Indian’s New Elite Class

Riding the 2017 Indian Chieftain Elite and Chieftain Limited with Carey Hart

Indian Chieftain Elite Limited
Carey Hart on the Elite (red) and Morgan Gales on the Limited (black)Michael Lichter

When Indian Motorcycle approached Baggers with an exclusive first ride on the company's new elite touring class of motorcycles, the Chieftain Elite and the Chieftain Limited, we jumped at the opportunity to tear up the Florida tarmac with our pal, Carey Hart, during Daytona Bike Week. The only snafu was that because of the embargo date, nobody was supposed to know about these bikes yet. Which, luckily for us, everyone thought we were just out riding some rad customs. And they weren't totally wrong.

The new Chieftain Elite and Chieftain Limited models harden up that rounded nice guy look and add a bit of bark to the bite of the Chieftain platform. Indian did a great job hitting the nostalgic vibes with the re-release of the new Chief and subsequent models that followed suit. It’s good to know where you came from and Polaris definitely paid attention. But now what? Will they keep making the same thing forever? The release of the new Chieftain Limited and Elite give us hope for a new era, with more modern styling and a more aggressive feel.

Indian Chieftain Elite
Indian Chieftain Elite, limited to only 350 bikesMichael Lichter

Well Indian actually did it. They made a real life bagger. Not the well-rounded touring machines we have been testing and loving since their inception—those are great, but this one’s a bagger. After last month’s review of the Roadmaster Classic, we heard readers asking for just this bike. Something a little sleeker, a little cut back, more modern looking with a little more bite.
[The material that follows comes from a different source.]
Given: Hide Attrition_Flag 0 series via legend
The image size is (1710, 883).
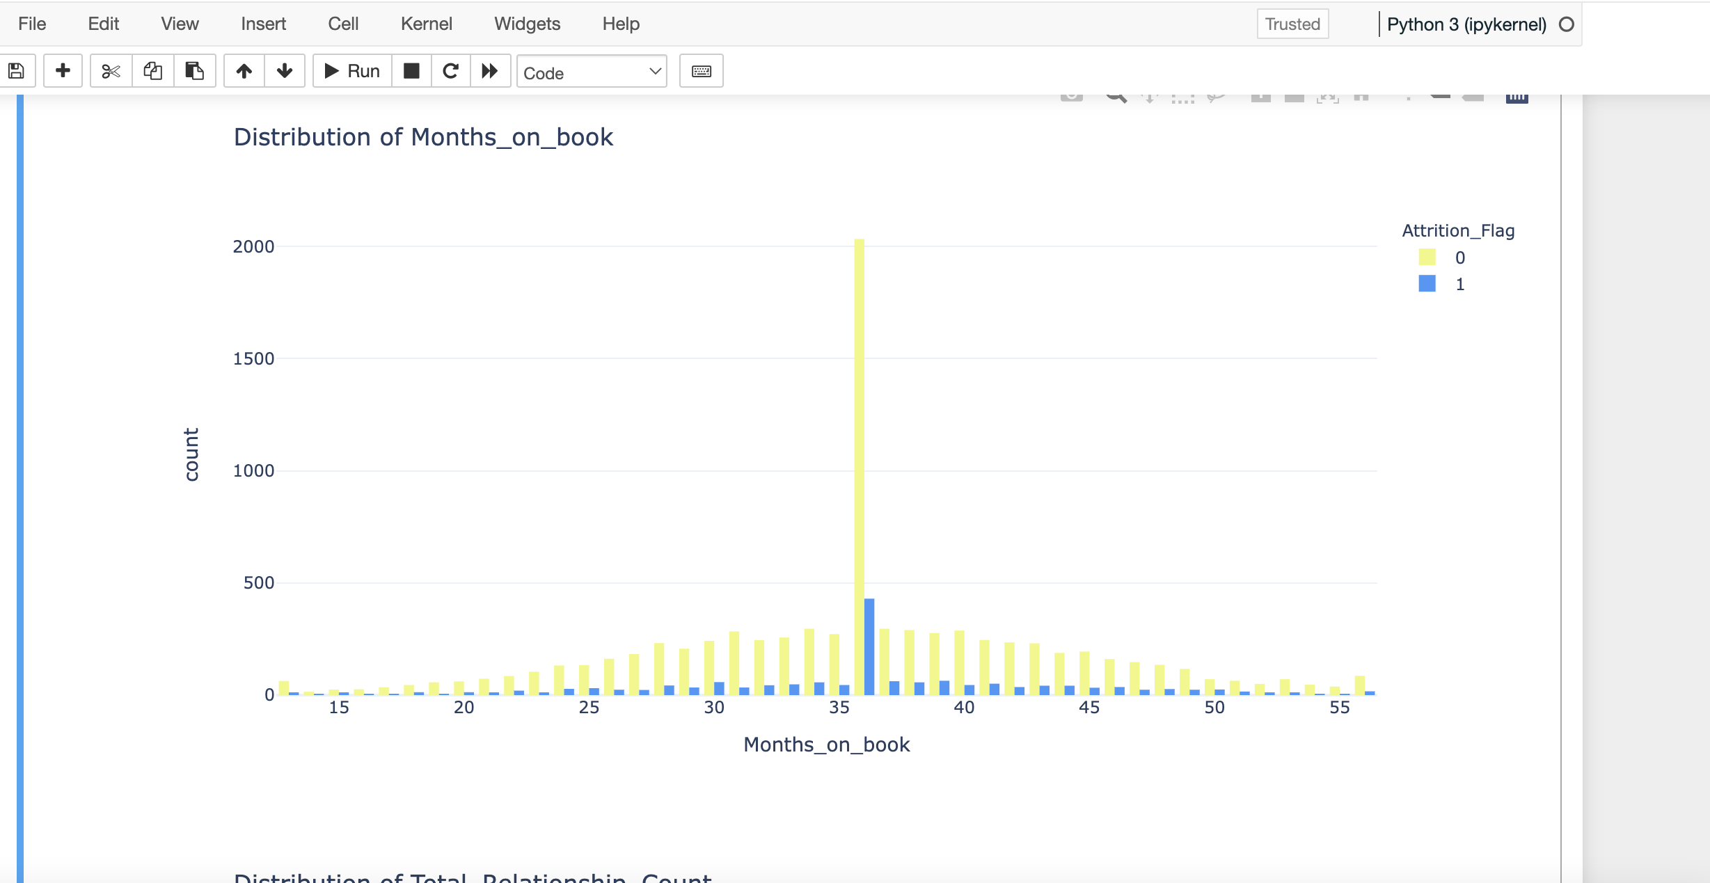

Maintaining the classic Indian style and silhouette, but updating those lines with more aggressive styling and modern touches. Indian is getting a little edgy with this one, and we love it.

The large surface area of Indian’s front fender has been a staple of their styling, and one that isn’t hurt by a little updating. The sweeping line at the back helps keep that classic Indian look, but the cut-down shape helps to expose a little more of the new front wheel. The 19-inch ten-spoke front wheel gives a whole new look and feel to the front end; a custom vibe that actually fits the Chieftain really well. You do lose the Indian head on the fender on this model though, which I was always a fan of.

Indian Chieftain Limited
Indian Chieftain LimitedMichael Lichter

The Elite model takes “factory custom,” to another level. Limited to only 350 bikes available, each bike is painted entirely by hand in a process that takes over 25 hours, meaning no two Chieftain Elites are exactly the same. There’s no risk of losing your audio on the highway with the 200-watt stereo system set up in the fairing and saddlebag lids. On top of the epic old school paint and stereo, the top-tier model also hosts Pathfinder LED headlight and driving lights, a flare windshield. Billet floorboards for the rider and the passenger add that much more to the high end look and feel.

The Chieftain Limited is a little more understated, but the perfect base model for your own customizations. You get the wheel and fender, but then can start chipping away at making it your own on your own time. Honestly, just putting apes, speaker lids and a pipe on the one I got to ride was enough to make a huge difference and I had a real hard time giving it back.

Indian Elite Paint
Paint on the Elites is all hand done, with each bike a little differentMichael Lichter

The engine is the tried and true Thunderstroke 111, putting out 119 ft-lbs of torque. Mimicking the look of an old flathead with parallel pushrods, I have always liked the aesthetics of their power plant. One of the most impressive things about the way this bike runs is its transmission. Being able to keep the bike in fifth gear when climbing a pretty steep hill, even if you slow down a little, is pretty darn nice. The action on the clutch happens as soon as you release the lever, which takes a little getting used to if you’ve been riding Harleys or Victorys, but generally leads to a smooth take off.

Chieftains across the entire range handle very well. They’re stable at high speeds, drop easily into the turns, and have an impressive lean angle for a full dresser. The 19-inch front wheel sacrifices nothing in the ways of performance here, keeping the front end light and nimble

Indian Chieftain Limited
Chieftain Limited’s Ride Command System and dashMichael Lichter

Indian gave us what we wanted with these bikes. Their proven formula, with a heavy dose of bagger style. One very exclusive limited run model, and one model that’s more attainable for us common folk. If you’ve been thinking of building a Chieftain bagger, Indian just gave you a serious head start.